*Texto proporcionado*:
--*--

Publicado: julio 19, 2025, 6:07 pm
Margarita llevaba apenas diez horas en España. Acababa de aterrizar desde México y había vuelto a casa de sus padres, en Calypo Fado, una urbanización de Casarrubios del Monte que hace de frontera entre Castilla-La Mancha y la Comunidad de Madrid. Su plan era simple: echarse la siesta.
Tranquila. Había sido un viaje largo y su hermana Carolina ya le había advertido de que se veía humo a lo lejos, en Méntrida. Pero, según el 112, no parecía urgente. «Todavía no hay motivos para preocuparse», le dijeron.
No estaba tan lejos.

--*--

*Datos aportados*:
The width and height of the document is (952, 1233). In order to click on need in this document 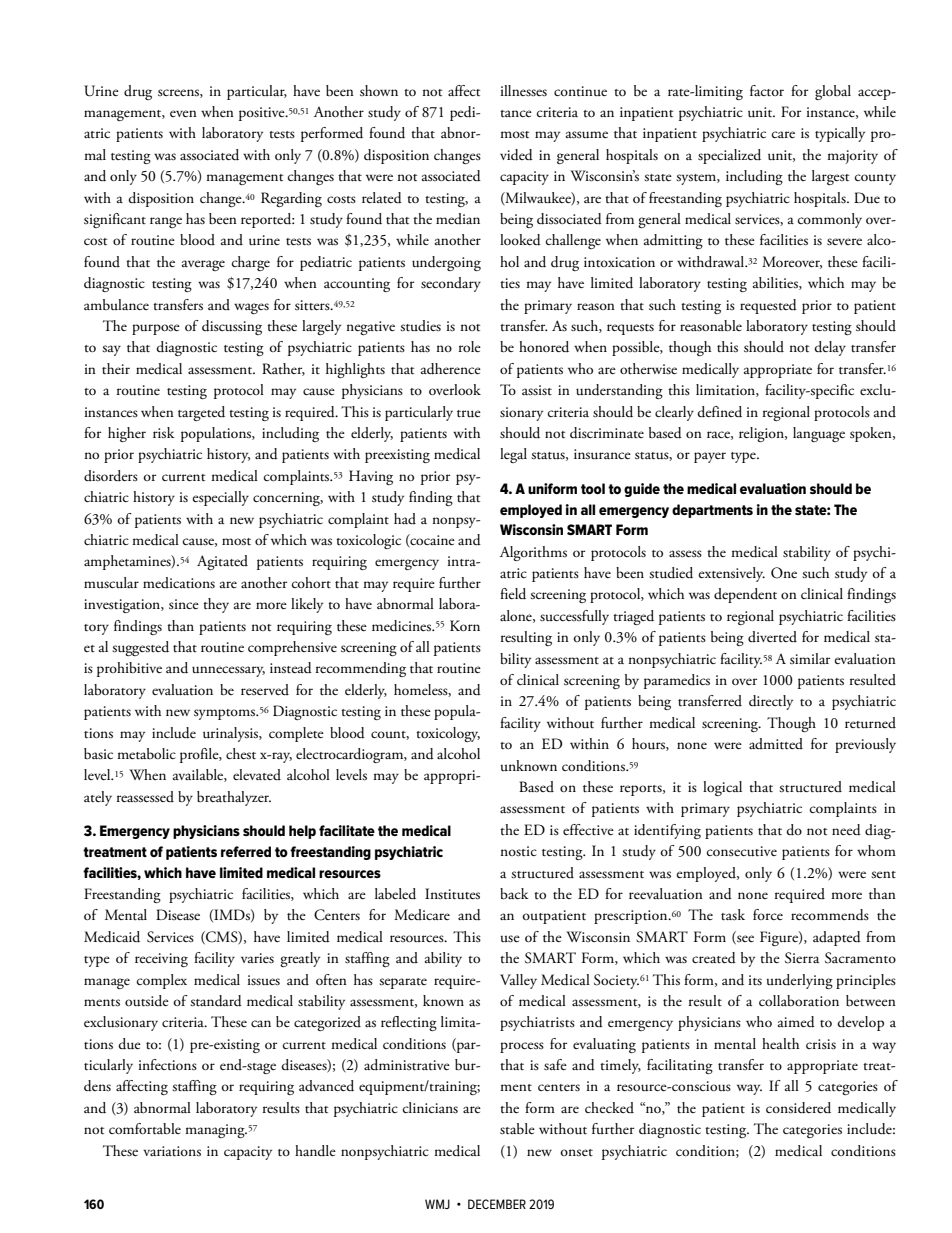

--*--

*Trabajo requerido*:
**A.** Según el texto, ¿desde qué país acababa de aterrizar Margarita?
**B.** Copia literalmente el fragmento del texto que comienza en "Publicado: julio 19, 2025, 6:07" y termina en "estaba tan lejos.".
El listado no guarda relación alguna con el texto.

*Respuestas completas*:
**A.** Acababa de aterrizar desde México.

**B.**
Publicado: julio 19, 2025, 6:07 pm
Margarita llevaba apenas diez horas en España. Acababa de aterrizar desde México y había vuelto a casa de sus padres, en Calypo Fado, una urbanización de Casarrubios del Monte que hace de frontera entre Castilla-La Mancha y la Comunidad de Madrid. Su plan era simple: echarse la siesta.
Tranquila. Había sido un viaje largo y su hermana Carolina ya le había advertido de que se veía humo a lo lejos, en Méntrida. Pero, según el 112, no parecía urgente. «Todavía no hay motivos para preocuparse», le dijeron.
No estaba tan lejos.